# TASK DESCRIPTION:
Among the entries below, only the lines starting at the one with "Instruction: Click the magnifier search icon" and ending at the one with "Task: Select the 2020/21 column header", both included, are to be printed exactly.

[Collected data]
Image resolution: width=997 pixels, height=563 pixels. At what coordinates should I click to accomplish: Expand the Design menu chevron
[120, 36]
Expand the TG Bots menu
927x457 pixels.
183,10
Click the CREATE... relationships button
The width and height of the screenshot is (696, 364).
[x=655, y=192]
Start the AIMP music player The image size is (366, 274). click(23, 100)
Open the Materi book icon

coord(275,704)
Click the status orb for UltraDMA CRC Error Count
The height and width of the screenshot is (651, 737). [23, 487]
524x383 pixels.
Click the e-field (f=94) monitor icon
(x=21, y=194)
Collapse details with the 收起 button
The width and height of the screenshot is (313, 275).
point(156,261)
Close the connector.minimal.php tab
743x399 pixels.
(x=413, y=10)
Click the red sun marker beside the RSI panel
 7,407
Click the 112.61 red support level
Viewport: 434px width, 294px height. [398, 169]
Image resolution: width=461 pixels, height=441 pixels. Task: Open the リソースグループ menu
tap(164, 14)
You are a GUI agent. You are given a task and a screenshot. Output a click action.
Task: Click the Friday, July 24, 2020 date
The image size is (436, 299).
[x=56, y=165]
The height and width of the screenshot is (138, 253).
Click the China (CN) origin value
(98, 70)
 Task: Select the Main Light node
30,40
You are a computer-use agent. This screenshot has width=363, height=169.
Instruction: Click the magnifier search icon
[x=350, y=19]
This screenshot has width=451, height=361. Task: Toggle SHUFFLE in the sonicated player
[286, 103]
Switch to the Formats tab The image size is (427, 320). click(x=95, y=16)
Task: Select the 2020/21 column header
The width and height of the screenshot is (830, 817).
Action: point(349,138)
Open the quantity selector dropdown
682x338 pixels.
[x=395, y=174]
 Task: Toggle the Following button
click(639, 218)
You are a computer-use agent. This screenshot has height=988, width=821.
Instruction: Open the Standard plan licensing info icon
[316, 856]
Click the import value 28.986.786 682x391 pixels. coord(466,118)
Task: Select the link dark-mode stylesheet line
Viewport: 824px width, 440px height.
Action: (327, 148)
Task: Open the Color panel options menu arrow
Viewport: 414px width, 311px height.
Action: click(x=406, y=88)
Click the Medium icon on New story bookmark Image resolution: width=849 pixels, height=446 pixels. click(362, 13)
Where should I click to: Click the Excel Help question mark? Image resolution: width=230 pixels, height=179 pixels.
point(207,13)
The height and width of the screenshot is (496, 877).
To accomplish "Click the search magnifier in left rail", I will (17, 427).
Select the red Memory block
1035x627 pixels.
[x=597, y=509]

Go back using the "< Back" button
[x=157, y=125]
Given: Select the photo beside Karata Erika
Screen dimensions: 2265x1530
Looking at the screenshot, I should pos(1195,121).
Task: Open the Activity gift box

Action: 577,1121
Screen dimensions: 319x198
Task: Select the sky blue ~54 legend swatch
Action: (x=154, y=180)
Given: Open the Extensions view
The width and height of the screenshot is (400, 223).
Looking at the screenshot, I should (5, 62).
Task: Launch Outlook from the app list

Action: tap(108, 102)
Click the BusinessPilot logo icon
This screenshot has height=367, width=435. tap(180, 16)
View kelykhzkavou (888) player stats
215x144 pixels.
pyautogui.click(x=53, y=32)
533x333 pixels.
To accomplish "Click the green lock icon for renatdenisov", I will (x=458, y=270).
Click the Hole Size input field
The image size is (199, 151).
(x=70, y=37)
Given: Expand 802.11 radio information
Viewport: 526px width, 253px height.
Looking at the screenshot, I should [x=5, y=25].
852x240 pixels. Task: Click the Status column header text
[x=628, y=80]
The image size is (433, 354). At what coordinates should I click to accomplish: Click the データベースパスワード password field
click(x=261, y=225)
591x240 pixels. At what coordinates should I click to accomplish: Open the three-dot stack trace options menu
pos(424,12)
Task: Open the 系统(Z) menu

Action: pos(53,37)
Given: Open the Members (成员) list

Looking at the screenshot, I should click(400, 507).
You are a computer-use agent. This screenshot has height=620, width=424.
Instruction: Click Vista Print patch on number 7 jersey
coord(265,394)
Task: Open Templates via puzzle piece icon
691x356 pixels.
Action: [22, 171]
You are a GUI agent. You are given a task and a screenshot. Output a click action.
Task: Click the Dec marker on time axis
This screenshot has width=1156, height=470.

# TASK ANSWER:
Instruction: Click the magnifier search icon
[x=350, y=19]
This screenshot has width=451, height=361. Task: Toggle SHUFFLE in the sonicated player
[286, 103]
Switch to the Formats tab The image size is (427, 320). click(x=95, y=16)
Task: Select the 2020/21 column header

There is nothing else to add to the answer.